Some time ago I added some UTF-8 pages to this site. I promptly started receiving one error message per page from the Swish-e search engine I’m using. Of course, the search results also showed “garbage” since Swish-e only handles single byte characters.
Today I got tired of the errors arriving in my mailbox, so I dug into the code and fixed things.
Turns out the errors were from HTML::LinkExtor and had to do with changes in Perl’s internal character handling.  Fortunately the HTTP::Response object had also grown a decoded_content member that held the “right” data.
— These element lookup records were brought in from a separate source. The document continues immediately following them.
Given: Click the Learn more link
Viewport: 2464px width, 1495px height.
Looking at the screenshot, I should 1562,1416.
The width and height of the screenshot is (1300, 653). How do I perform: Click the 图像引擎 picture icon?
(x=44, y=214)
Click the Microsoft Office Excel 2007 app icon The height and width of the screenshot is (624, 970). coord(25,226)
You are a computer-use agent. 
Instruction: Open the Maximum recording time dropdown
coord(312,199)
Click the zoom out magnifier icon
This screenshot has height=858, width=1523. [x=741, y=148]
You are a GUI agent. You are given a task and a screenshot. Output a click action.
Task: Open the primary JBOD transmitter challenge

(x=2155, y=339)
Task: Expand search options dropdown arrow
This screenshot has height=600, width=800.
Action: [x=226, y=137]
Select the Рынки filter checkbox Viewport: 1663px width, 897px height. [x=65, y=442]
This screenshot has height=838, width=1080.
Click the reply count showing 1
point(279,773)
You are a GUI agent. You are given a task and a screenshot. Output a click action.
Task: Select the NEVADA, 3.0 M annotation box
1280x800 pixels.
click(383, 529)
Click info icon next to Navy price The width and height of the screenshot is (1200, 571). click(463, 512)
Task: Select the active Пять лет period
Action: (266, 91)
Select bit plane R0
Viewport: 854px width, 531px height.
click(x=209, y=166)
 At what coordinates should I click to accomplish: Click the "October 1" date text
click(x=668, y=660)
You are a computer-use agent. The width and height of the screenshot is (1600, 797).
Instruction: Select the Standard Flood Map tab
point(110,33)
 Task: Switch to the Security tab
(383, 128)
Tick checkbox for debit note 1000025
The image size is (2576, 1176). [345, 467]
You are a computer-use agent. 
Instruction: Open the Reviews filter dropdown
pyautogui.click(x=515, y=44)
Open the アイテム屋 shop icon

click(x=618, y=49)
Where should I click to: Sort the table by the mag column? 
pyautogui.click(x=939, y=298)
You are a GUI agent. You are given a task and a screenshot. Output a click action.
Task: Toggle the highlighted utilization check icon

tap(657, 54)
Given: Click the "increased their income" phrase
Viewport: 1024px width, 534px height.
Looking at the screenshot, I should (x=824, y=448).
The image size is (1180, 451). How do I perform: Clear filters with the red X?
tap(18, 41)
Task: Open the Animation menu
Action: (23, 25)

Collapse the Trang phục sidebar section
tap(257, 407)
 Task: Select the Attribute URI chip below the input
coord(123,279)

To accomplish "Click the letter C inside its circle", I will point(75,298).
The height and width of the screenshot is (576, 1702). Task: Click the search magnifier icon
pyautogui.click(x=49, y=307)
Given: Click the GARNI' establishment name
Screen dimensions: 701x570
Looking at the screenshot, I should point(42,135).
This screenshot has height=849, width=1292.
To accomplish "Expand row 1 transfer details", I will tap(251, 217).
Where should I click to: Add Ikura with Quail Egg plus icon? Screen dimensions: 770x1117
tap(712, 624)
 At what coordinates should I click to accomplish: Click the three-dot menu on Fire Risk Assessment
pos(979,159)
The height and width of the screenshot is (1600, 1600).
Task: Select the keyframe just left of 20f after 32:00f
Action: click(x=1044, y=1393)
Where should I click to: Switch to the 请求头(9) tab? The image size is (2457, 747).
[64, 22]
--- /usr/pkg/lib/swish-e/spider.pl      2006-02-08 00:11:29.000000000 +0200
+++ spider.pl   2008-06-01 19:56:16.000000000 +0300
@@ -1138,7 +1138,8 @@
     # Extract out links (if not too deep)
-    my $links_extracted = extract_links( $server, \$content, $response )
+    my $dcontent = $response->decoded_content;
+    my $links_extracted = extract_links( $server, \$dcontent, $response )
         unless defined $server->{max_depth} && $depth >= $server->{max_depth};
I kept the changes minimal, although I have some concerns about e.g. compressed content from the web server. Works for me, though, so I will not be spending any more time with that.
The contents still needed to get indexed more intelligently.  The “fix” I picked for that was to recode the content in ISO-8859-1.  This code in the filter_content callback did the trick:
    # Make the content always iso-8859-1
    for ($response->header('content-type')) {
        my $charset = lc $1 if /\bcharset=([^;]+)/;
        if ($charset && $charset ne 'iso-8859-1') {
            $$content = Encode::encode(
                'iso-8859-1',
                $response->decoded_content
            );
        }
    }
Text that cannot be represented in ISO-8859-1 is lost, but fortunately that is all just supplemental information on my site.
Staring at the search results a lot reminded me about another longer standing issue: the “fancy quotes” were not handled well — they were just stripped away.  As a quick and dirty fix I added the most common ones at the end of the filter_content callback.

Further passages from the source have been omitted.